BEGIN

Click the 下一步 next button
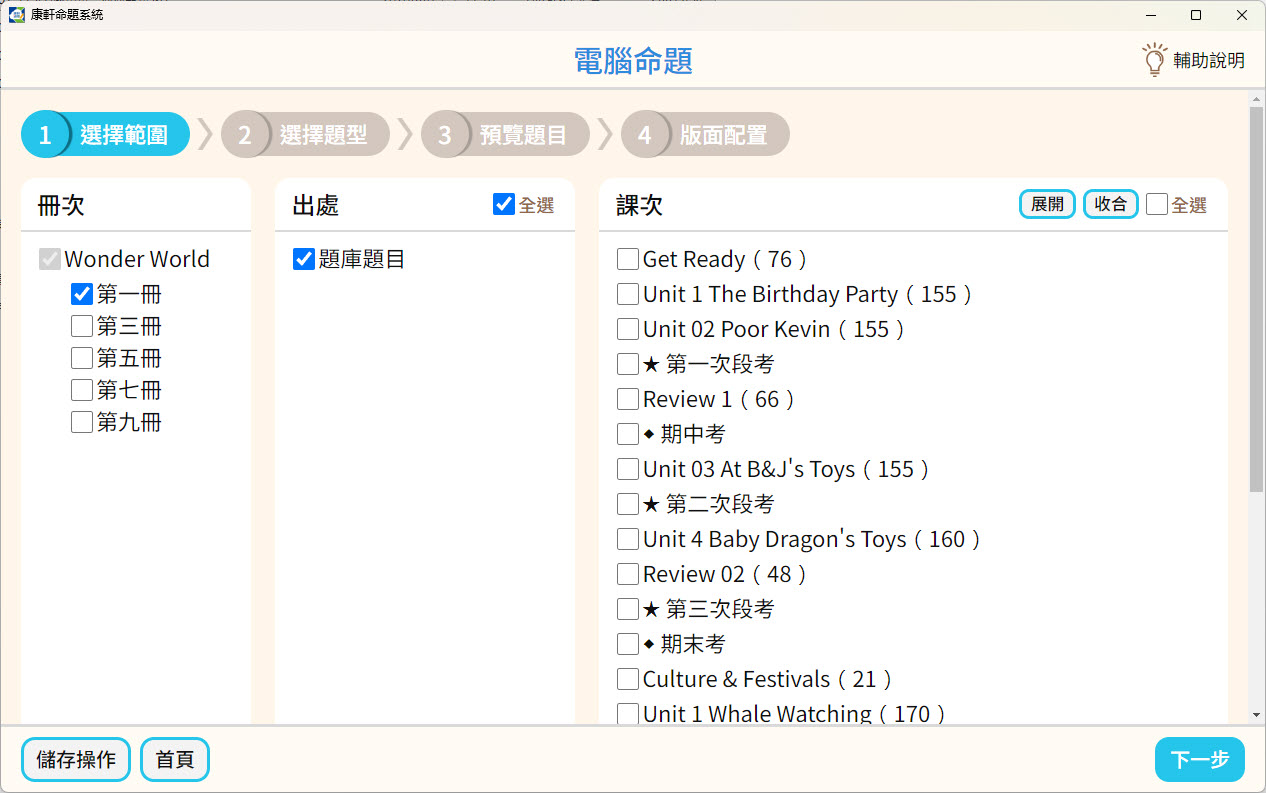The width and height of the screenshot is (1266, 793). [x=1199, y=760]
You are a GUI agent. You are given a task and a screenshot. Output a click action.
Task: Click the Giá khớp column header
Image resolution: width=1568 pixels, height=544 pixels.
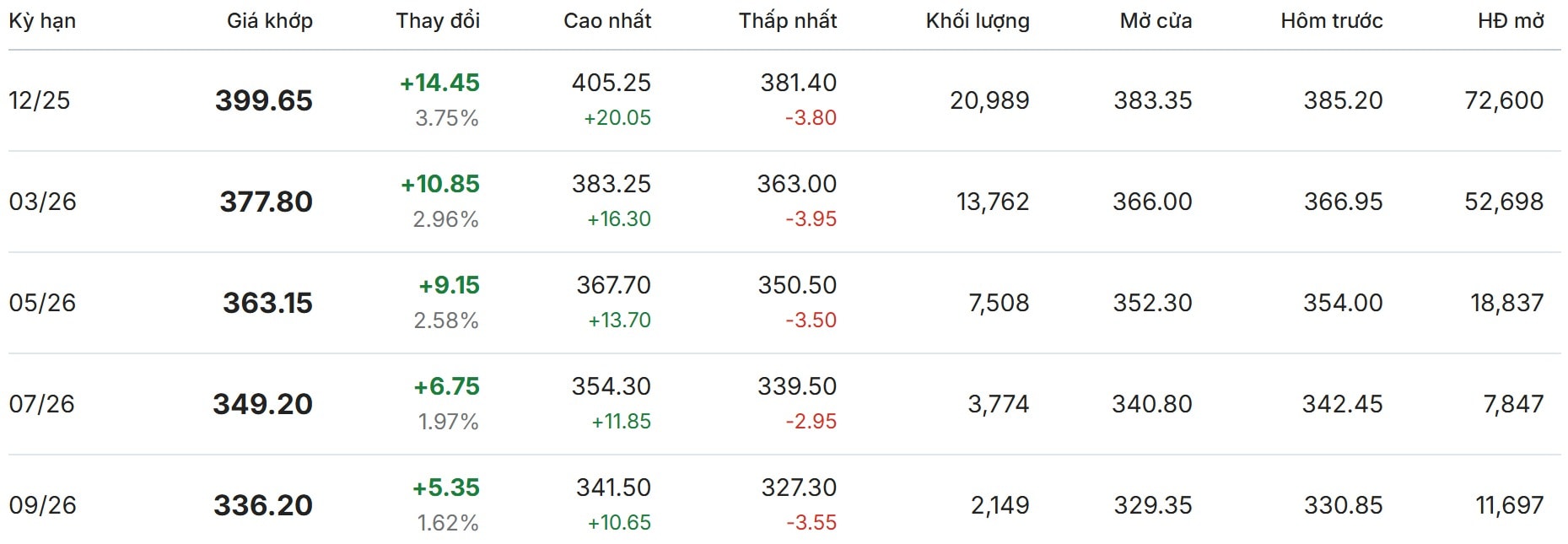point(269,21)
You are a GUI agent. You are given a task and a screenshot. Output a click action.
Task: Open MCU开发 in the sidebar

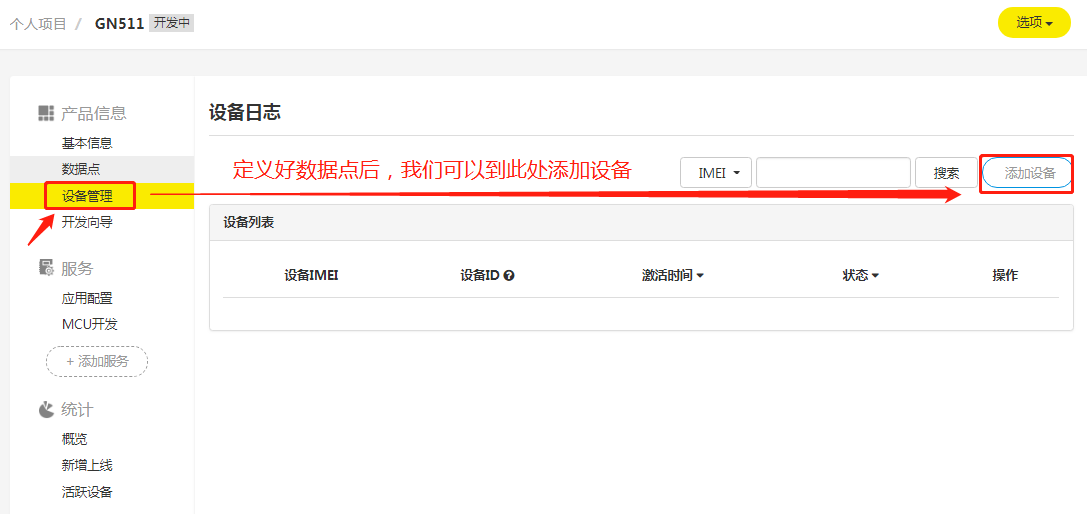pos(90,324)
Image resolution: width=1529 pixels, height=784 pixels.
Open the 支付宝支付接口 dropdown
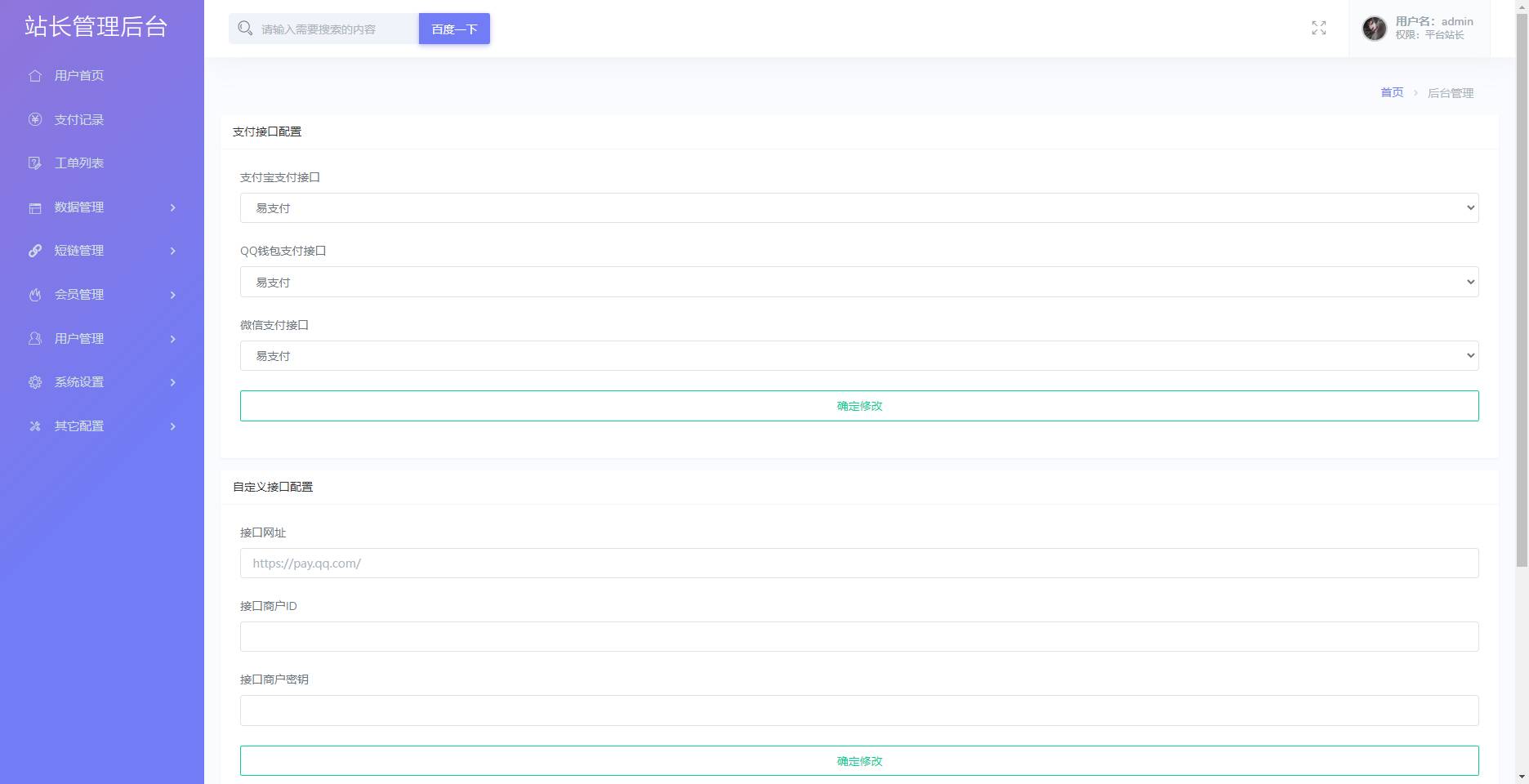(858, 208)
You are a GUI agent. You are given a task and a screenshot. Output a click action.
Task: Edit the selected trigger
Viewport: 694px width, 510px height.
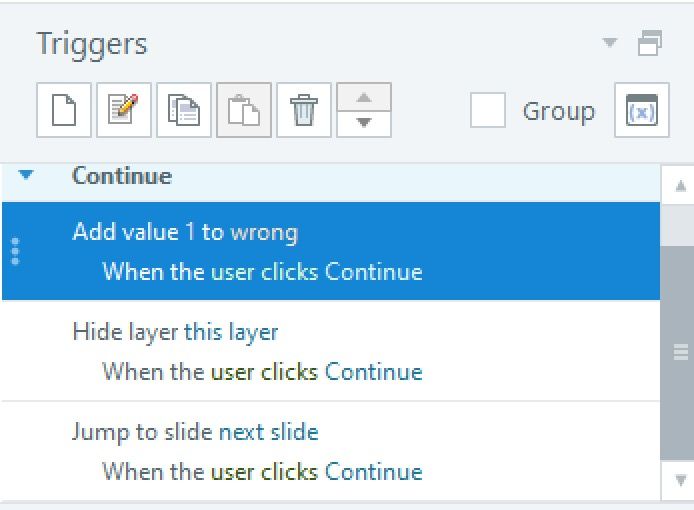click(124, 110)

END

Once more, please print the whole listing exactly, omitting each image.

Click the 下一步 next button
The width and height of the screenshot is (1266, 793). [x=1199, y=760]
You are a GUI agent. You are given a task and a screenshot. Output a click action.
Task: Click the Giá khớp column header
Image resolution: width=1568 pixels, height=544 pixels.
point(269,21)
You are a GUI agent. You are given a task and a screenshot. Output a click action.
Task: Open MCU开发 in the sidebar

pos(90,324)
Image resolution: width=1529 pixels, height=784 pixels.
Open the 支付宝支付接口 dropdown
(858, 208)
You are a GUI agent. You are given a task and a screenshot. Output a click action.
Task: Edit the selected trigger
Viewport: 694px width, 510px height.
click(124, 110)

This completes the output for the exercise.